Since the mid 1990’s with the advent of data warehousing and business intelligence there has been a growing awareness within businesses of how important data is becoming, so much so it is now considered an asset. Throughout the 2000’s while many organisations were cutting costs in IT, customer relationship management and business intelligent systems were not cut as companies realised they needed to better understand their customers and prospects. More recently social media has increased the need for businesses to understand and engage with their customers continuously in real time. It has also generated rapidly expanding, previously unheard of volumes of unstructured, multi-media data that records those interactions.
To understand and take competitive advantage of this new critical asset companies must simultaneously take advantage of several emerging technologies and develop a customer facing culture. This is no easy task and there are several issues to address in any data strategy that seeks to make these changes:
Data Quality is the most critical issue organisations face in their data strategy. They may have neglected their data for years taking for granted that their transactions served their basic purpose regardless of the age of the legacy applications. However, when they attempt to use that data in a reporting and researching context it is no longer fit for purpose and must be cleansed before it can be used. This can greatly extend the elapsed time of any strategy and multiply the cost.
Data Management and Governance best practice is essential to any data strategy. Typically, a large company will have several copies of the same data in different siloed applications. The data strategy depends upon the knowledge of those data elements that the organisation absolutely depends upon and which applications contain the highest quality, up to date and authoritative version of that data. The core data elements must be identified, documented, audited and classified for quality, accuracy, integrity, privacy, confidentiality and much more.
Business Strategy Alignment must be considered in any data strategy. The data strategy must focus upon the data elements that matter to the vision, goals and objectives of the corporation. It is typically too costly to cleanse all of the data within an organisation and to do so to the wrong data will be unproductive. Investment must concentrate upon that data which the organisation depends upon to compete and fulfill its core competence functions.

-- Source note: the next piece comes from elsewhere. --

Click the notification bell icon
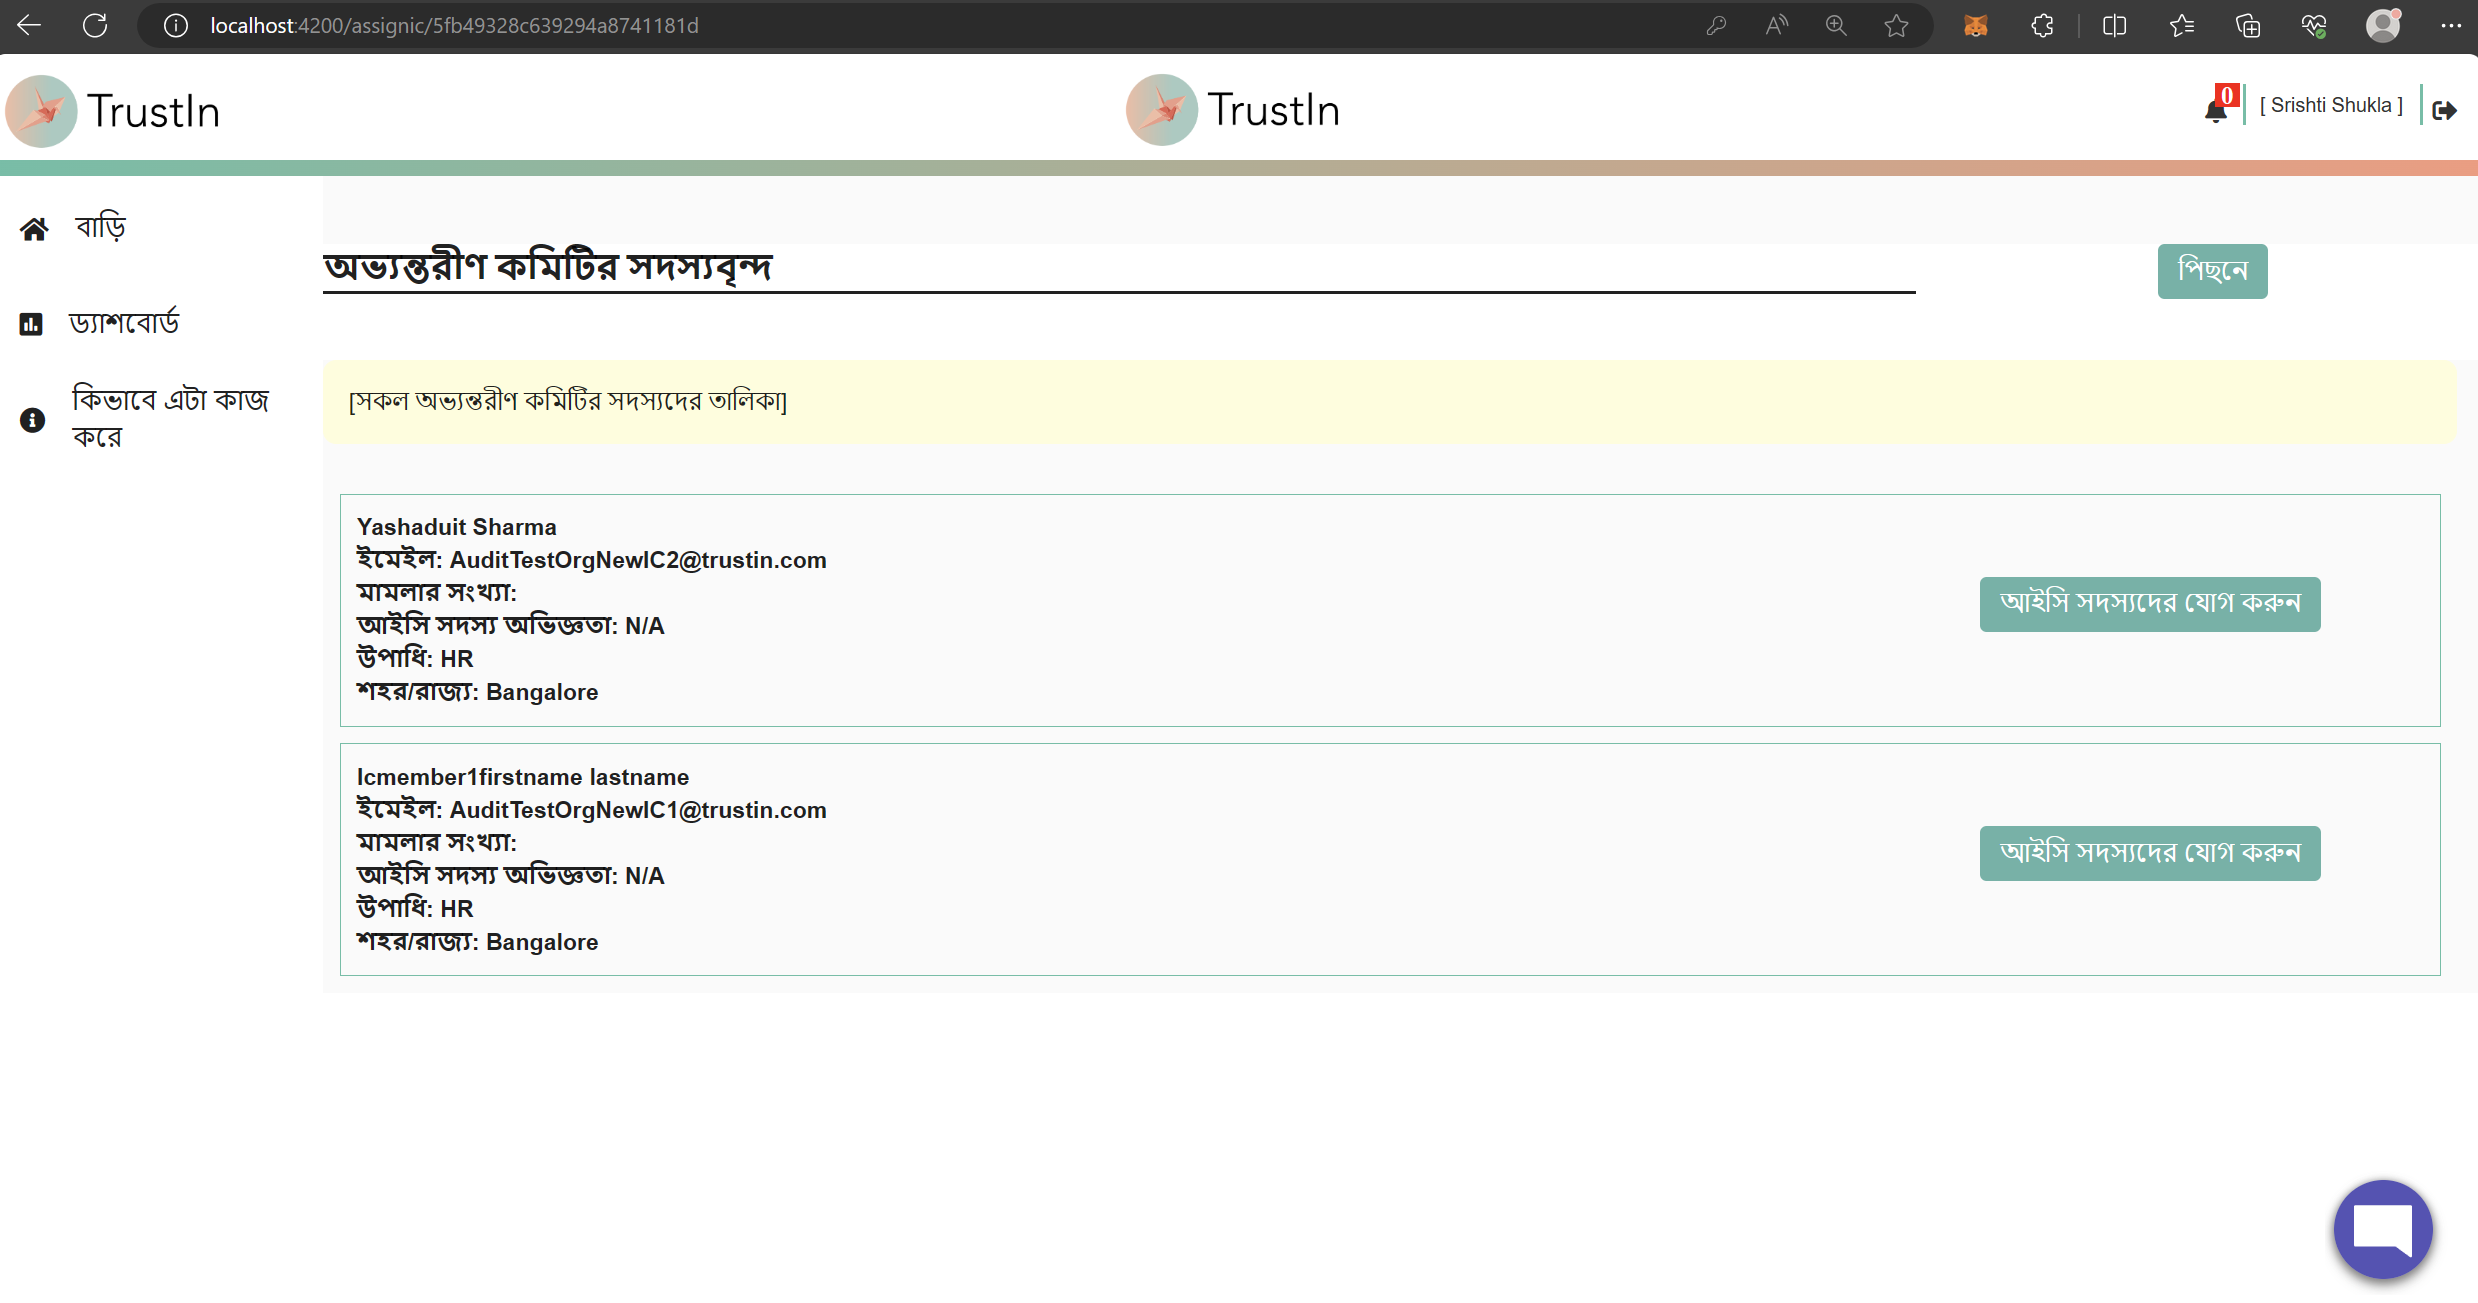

Change Management will be required to support and train people as they adapt to new ways of working to manage their own data. The business must adopt responsibility for the quality and integrity of their own data appointing data owners and stewards to be active in these new responsibilities.
Cultural Change is necessary at all levels of the company. Managers must adjust to making decisions based upon the information rather than on gut feel. Governance practices require decisions to be open, transparent and collegiate rather than one person’s autocratic decision taken behind closed doors. Personnel who understand the business and market of the organisation must learn to recognise patterns in their data that can be useful even when dissociated from any apparent logical cause.
Data Compliance is increasingly demanding data to be managed, reported, maintained and retained accurately to meet industry and governmental standards. The bar is continuously been raised with new data provision impositions upon corporations.
Technology Acquisition is required to enable increased volumes of data to be held and processed for reporting. Historically that data has been structured into relational database management systems (RDBMS). More recently, social media has forced the additional use of unstructured multi-media data in text, video, audio and graphics formats. New technologies are emerging to enable these structured and unstructured data to be analysed together in large volumes within business intelligence and data analytics.
New techniques, skills and practices are required to do this successfully. Companies cannot buy the technology and use it as if shrink-wrapped. A full enterprise strategic approach is required that encompasses at least the basic issues mentioned in this brief article and much more. The company will typically not carry the necessary expertise internally and will require external advice, support and assistance from specialised industry expertise.